*** Records for this exercise

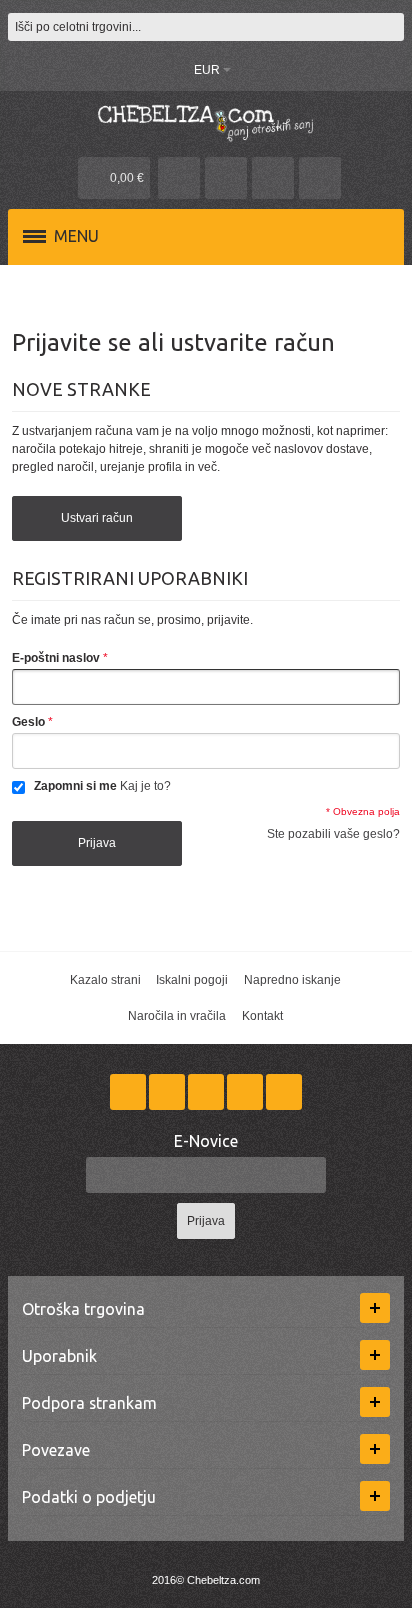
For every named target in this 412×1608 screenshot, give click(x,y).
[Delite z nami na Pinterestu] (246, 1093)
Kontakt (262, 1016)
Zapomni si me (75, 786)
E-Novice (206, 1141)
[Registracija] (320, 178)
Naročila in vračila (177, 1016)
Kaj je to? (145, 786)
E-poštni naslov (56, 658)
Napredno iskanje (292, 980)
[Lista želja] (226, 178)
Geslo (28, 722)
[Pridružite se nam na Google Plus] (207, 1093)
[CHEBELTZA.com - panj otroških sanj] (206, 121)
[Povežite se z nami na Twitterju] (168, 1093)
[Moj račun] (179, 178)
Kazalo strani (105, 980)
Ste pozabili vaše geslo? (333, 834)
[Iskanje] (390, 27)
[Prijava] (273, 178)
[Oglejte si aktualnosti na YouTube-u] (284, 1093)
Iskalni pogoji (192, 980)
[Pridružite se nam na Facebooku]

******

__Exercise requirements__
Repeat the records word for word, skipping pictures.

__Solved problem__
For every named target in this 412×1608 screenshot, give click(x,y).
[Delite z nami na Pinterestu] (246, 1093)
Kontakt (262, 1016)
Zapomni si me (75, 786)
E-Novice (206, 1141)
[Registracija] (320, 178)
Naročila in vračila (177, 1016)
Kaj je to? (145, 786)
E-poštni naslov (56, 658)
Napredno iskanje (292, 980)
[Lista želja] (226, 178)
Geslo (28, 722)
[Pridružite se nam na Google Plus] (207, 1093)
[CHEBELTZA.com - panj otroških sanj] (206, 121)
[Povežite se z nami na Twitterju] (168, 1093)
[Moj račun] (179, 178)
Kazalo strani (105, 980)
Ste pozabili vaše geslo? (333, 834)
[Iskanje] (390, 27)
[Prijava] (273, 178)
[Oglejte si aktualnosti na YouTube-u] (284, 1093)
Iskalni pogoji (192, 980)
[Pridružite se nam na Facebooku]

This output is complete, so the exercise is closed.